Yesterday, about 50 friends of Avery Cardinal Dulles met at Fordham University Church to remember him before God on the occasion of his first anniversary of death.
Sister Anne-Marie Kirmse, O.P., the Cardinal's friend and administrative assistant, gathered us for Mass celebrated by Jesuit Father Joseph McShane with the homily delivered by Jesuit Father Joseph Leinhard. There were 17 concelebrants; three of whom were secular priests (friends of Dulles') and the balance were old Jesuits. Five of the Cardinal's Fairfield County Communio group (myself included) were present as the faithful remnant. As was recognized, we all miss the Cardinal's wisdom, affection and much understated humor.
In his homily Father Leinhard focused our attention on the moment by recalling Saint Augustine's 9th book of the Confessions where Augustine tells us of his mother's passing unto eternal life. In between her various states of consciousness and unconsciousness Monica came to a see life anew. She called her sons together telling them when she died to bury her body anywhere but to remember her before the Lord, wherever they may be. As for Monica, so for Avery.
Why remember? Our thinking of Cardinal Dulles is, as Fr. Leinhard said, wholly different than what went before. Remembering Avery before God is not quite the same as reminding God who Avery was, just in case God may have forgotten. What is important about Avery is not his prestigious family, his education, his conversion to Catholicism, his entrance into the Society of Jesus nor his ordination to the priesthood, not even his ministry as a theologian nor his acceptance of the dignity of the Cardinalate. What is important about Avery is encapsulated in the motto he assumed with the coat of arms when given the cardinal's hat by Pope John Paul II, Scio Cui Credidi, I know whom I have believed.
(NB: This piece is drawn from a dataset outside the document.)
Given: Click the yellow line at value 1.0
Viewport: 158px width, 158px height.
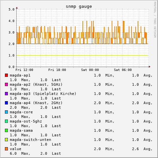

The reading from 2 Timothy 1 can be taken as Saint Paul's last will and testament as it is his answer to a question of belief: Christ has resurrected from the dead and I have preached his gospel. For both Saint Paul and Cardinal Dulles their lives deeply changed in making an act of faith in Christ for Christ became the key to all understanding. In Dulles' Craft of Theology, the last sentence of chapter 1 speaks to his belief in Christ where he recounts a vision of Christ in which we look past the "now" and look to Christ as the center of all things.
At the altar of the Lord we pray for the dead following the ancient Christian practice. In the Roman Canon of the Mass we pray that the Lord will remember "those who have gone before us marked with the sign of faith" granting them the blessedness (happiness) of light and peace. Our liturgical prayer places hope in our hearts that those who sleep in the Lord will have the victory over sin and death. Our confidence relies on the sign of faith received in baptism, that which marks each person not with a pious sign but with indelible mark.
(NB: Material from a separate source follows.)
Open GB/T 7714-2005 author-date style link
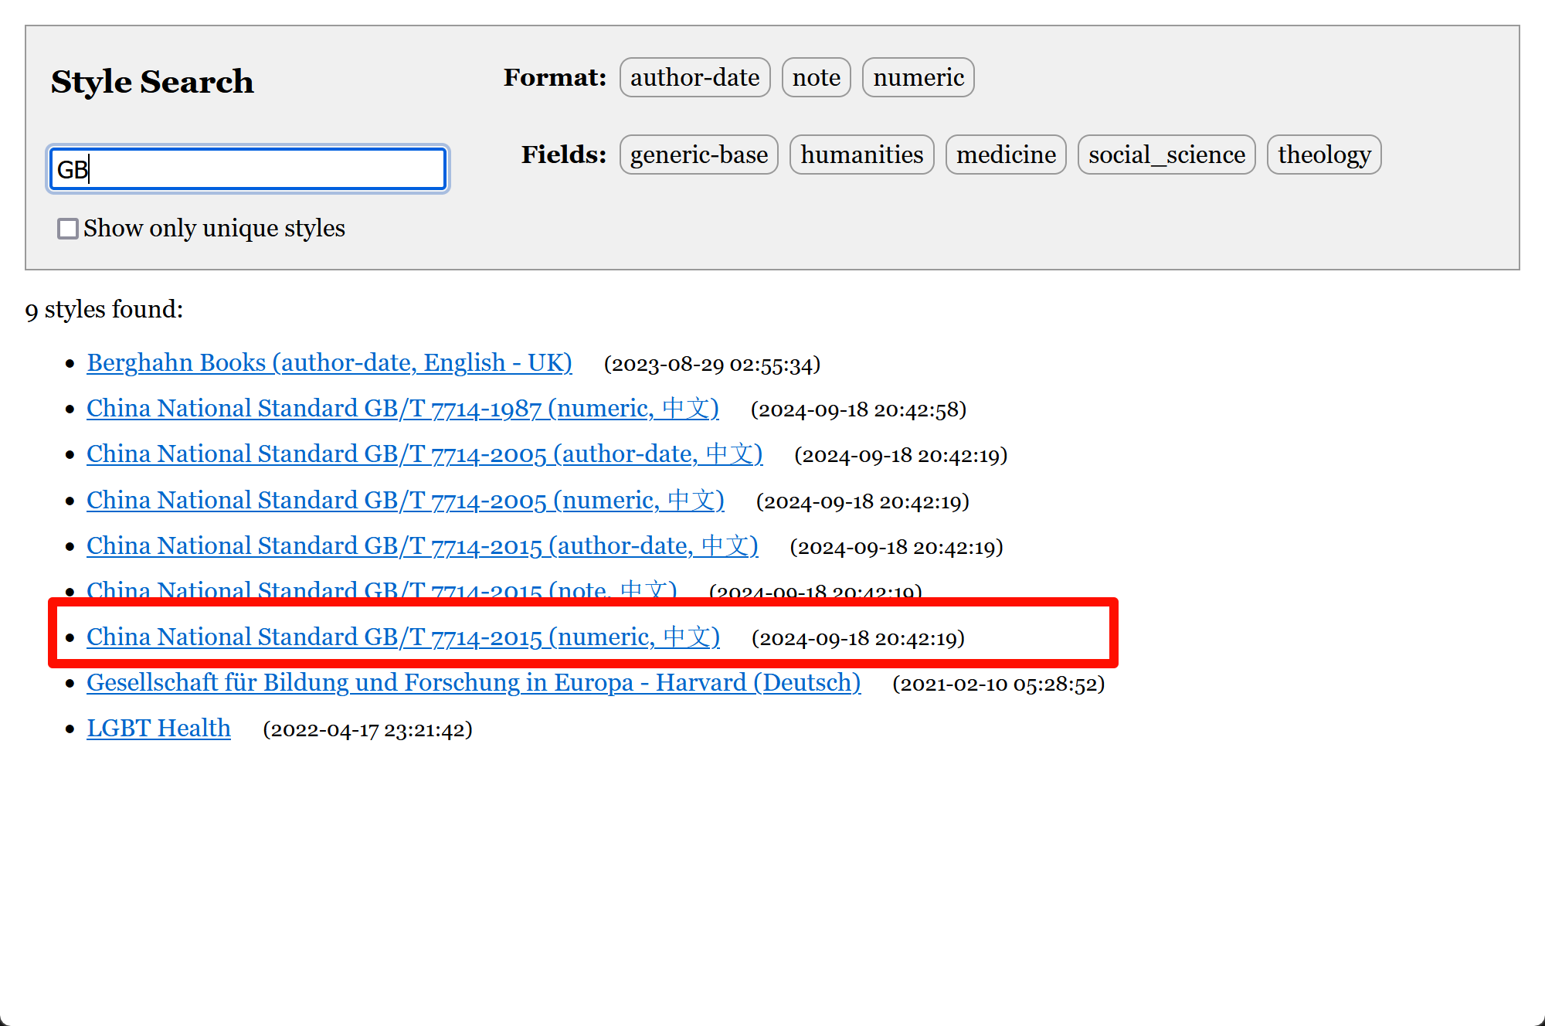The width and height of the screenshot is (1545, 1026). point(424,454)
Our remembrance of Avery and of every one of our beloved dead therefore, is brought home in the consideration that not to remember is to consign our family and friends to oblivion is awful. The Christian proposal is lux perpetua: light for the blind, peace for the will.
Eternal rest grant unto Avery Cardinal Dulles, O Lord, and let perpetual light shine upon him. May his soul and the souls of the faithful departed rest in rest. Amen.
A sentimental remembrance of Cardinal Dulles was the hanging of a cardinal's red hat and tassels. No longer given by the Pope to cardinals, the red hat is occasionally made for a cardinal and hung in his church by his family and friends. In New York's Saint Patrick's Cathedral there are 4 cardinal hats hanging (but none since Cardinal Spellmen are hanging there). The Archdiocese of Chicago did the same for Cardinal Joseph Bernardin back in 1997.